WHAT IS ASKED:
- A) Answer these questions from the thread about enclosure size:
(i) What mantis is the enclosure for?
(ii) What substrate does Chrome first put in the enclosure?
(iii) Which feeders does randyardvark say won't be a problem?
- B) Using the thread about enclosure size, say whether each statement agrees with it:
(i) wuwu says an enclosure can be too big for a mantid.
(ii) Rick warns that the substrate may mold if wet.
(iii) Chrome says the mantis is an adult.

TEXT:
# Is this too big?



## Chrome (Mar 19, 2007)

They didnt have what i was looking for.... so I just got this...







its a bit over the top isnt it?


----------



## Rick (Mar 19, 2007)

Too big for what?


----------



## wuwu (Mar 19, 2007)

technically, there is no such thing as an enclosure being too big for a mantid. the only problem is that it's harder for them to find their food. but if you only have one mantid, and plenty of food, that won't be a problem.


----------



## Chrome (Mar 19, 2007)

A male giant asian.


----------



## Rick (Mar 19, 2007)

Hard to tell how big it is but for an adult it should be fine.


----------



## Chrome (Mar 19, 2007)

its a sub at the moment.... erm... the mantis is in there... its in the glare of my laptop...thats how big it is lol.


----------



## Rick (Mar 19, 2007)

What are you using for a substrate?


----------



## Chrome (Mar 19, 2007)

aspen from my snake tank... yes i should use moss i know... ive got some... but i just chucked it in there... i dont know why...


----------



## Rick (Mar 19, 2007)

> aspen from my snake tank... yes i should use moss i know... ive got some... but i just chucked it in there... i dont know why...


Better to have nothing then use that. It may mold if wet and won't hold humidity. Got to get it somewhat humid for that all important final molt.


----------



## Chrome (Mar 19, 2007)

nah it wont mold but i will change it now.... nice way to put of coursework


----------



## OGIGA (Mar 19, 2007)

> its a sub at the moment.... erm... the mantis is in there... its in the glare of my laptop...thats how big it is lol.


I still don't see it...


----------



## Chrome (Mar 20, 2007)

I can see it... I know whre he is


----------



## OGIGA (Mar 20, 2007)

This is like Where's Waldo. Wanna give me a hint?


----------



## randyardvark (Mar 21, 2007)

or wheres wally  

top centre of the glowing box of light? thats my guess

also depends on what your feeding him on, moths and flies wont be aproblem, but crix... may be a tad iffy


----------



## OGIGA (Mar 21, 2007)

I think I'm going to have to give up.


----------

[Entries on finding words and elements]
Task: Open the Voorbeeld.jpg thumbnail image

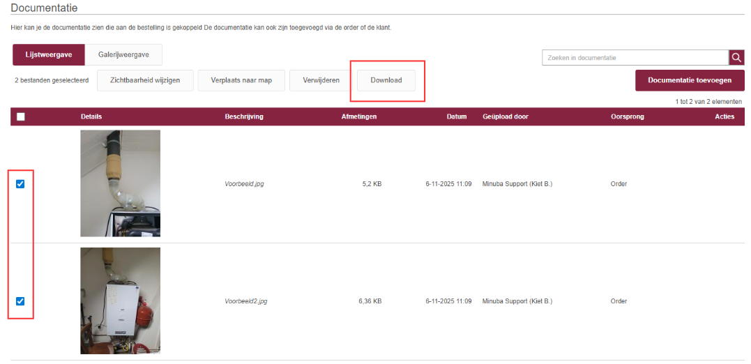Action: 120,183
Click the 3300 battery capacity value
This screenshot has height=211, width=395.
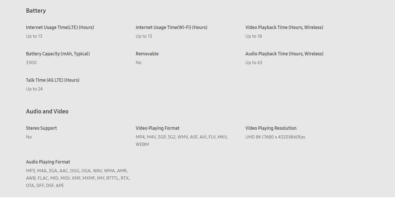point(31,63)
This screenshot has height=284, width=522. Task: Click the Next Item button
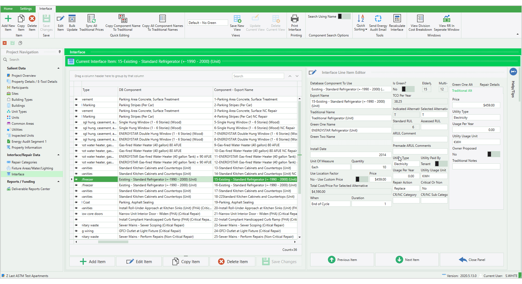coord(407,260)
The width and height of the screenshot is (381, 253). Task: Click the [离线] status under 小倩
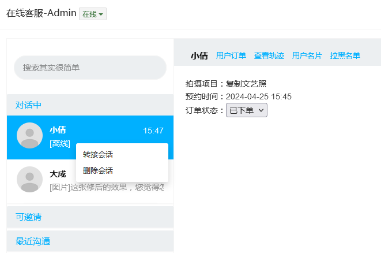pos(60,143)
==
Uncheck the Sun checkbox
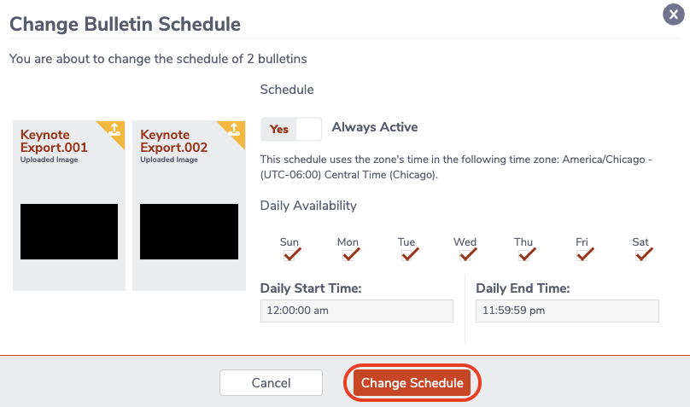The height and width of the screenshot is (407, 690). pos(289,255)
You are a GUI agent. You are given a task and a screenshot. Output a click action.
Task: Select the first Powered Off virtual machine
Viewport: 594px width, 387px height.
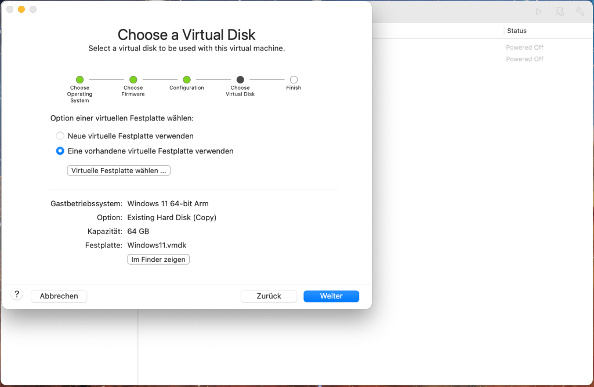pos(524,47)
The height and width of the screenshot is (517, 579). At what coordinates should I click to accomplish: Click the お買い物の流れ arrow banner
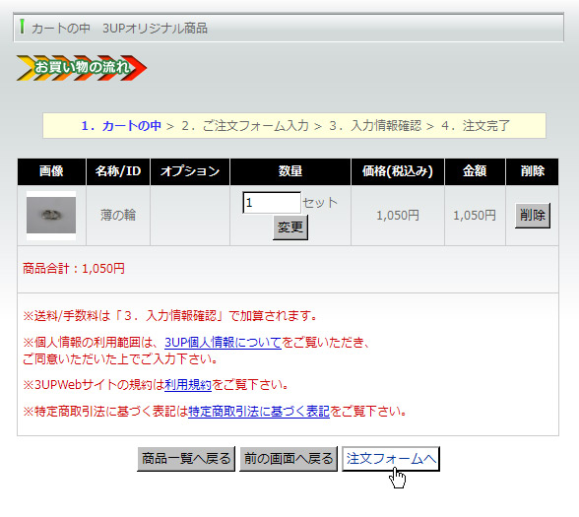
--
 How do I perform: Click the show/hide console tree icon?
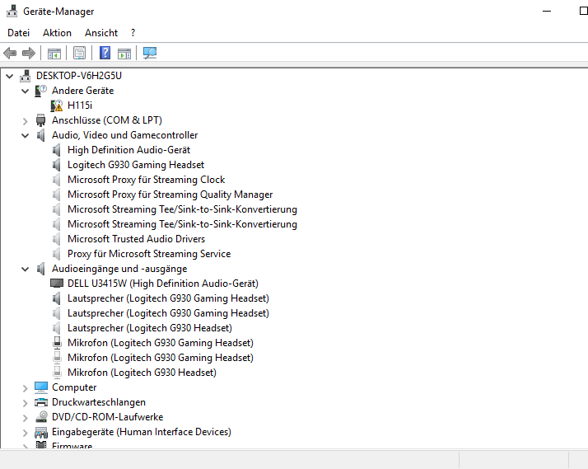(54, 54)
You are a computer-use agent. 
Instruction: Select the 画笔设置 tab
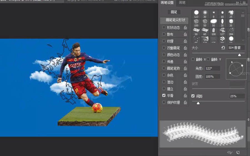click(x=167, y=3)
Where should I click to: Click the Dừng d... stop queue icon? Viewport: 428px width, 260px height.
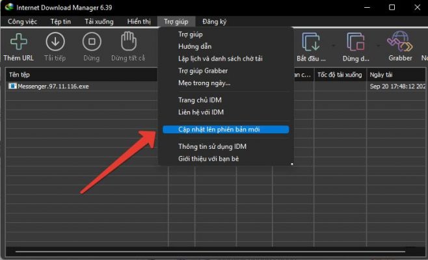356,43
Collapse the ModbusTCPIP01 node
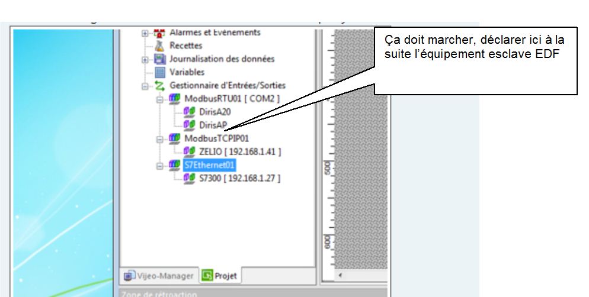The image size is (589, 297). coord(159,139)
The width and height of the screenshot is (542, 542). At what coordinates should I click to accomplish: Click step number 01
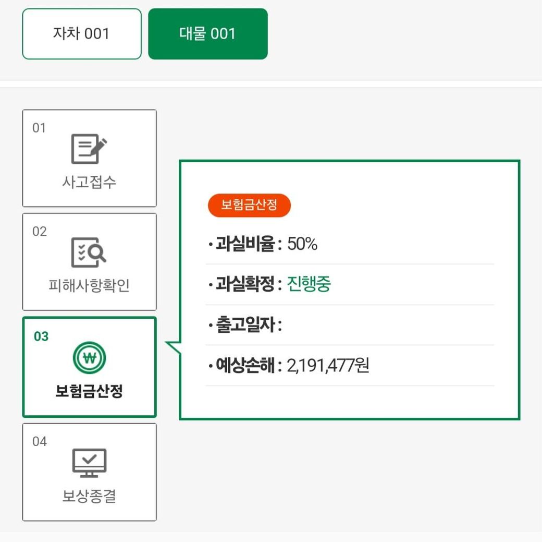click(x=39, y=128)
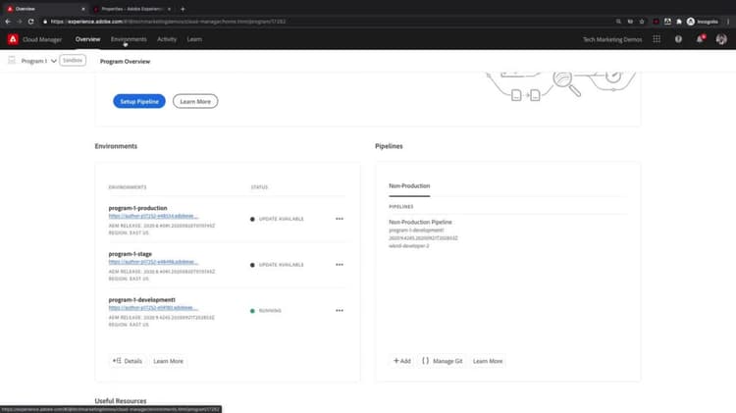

RESPONSES IN ORDER:
- A)
(i) A male giant asian.
(ii) Aspen from the snake tank.
(iii) Moths and flies.

- B)
(i) No: "technically, there is no such thing as an enclosure being too big for a mantid."
(ii) Yes: "It may mold if wet and won't hold humidity."
(iii) No: "its a sub at the moment"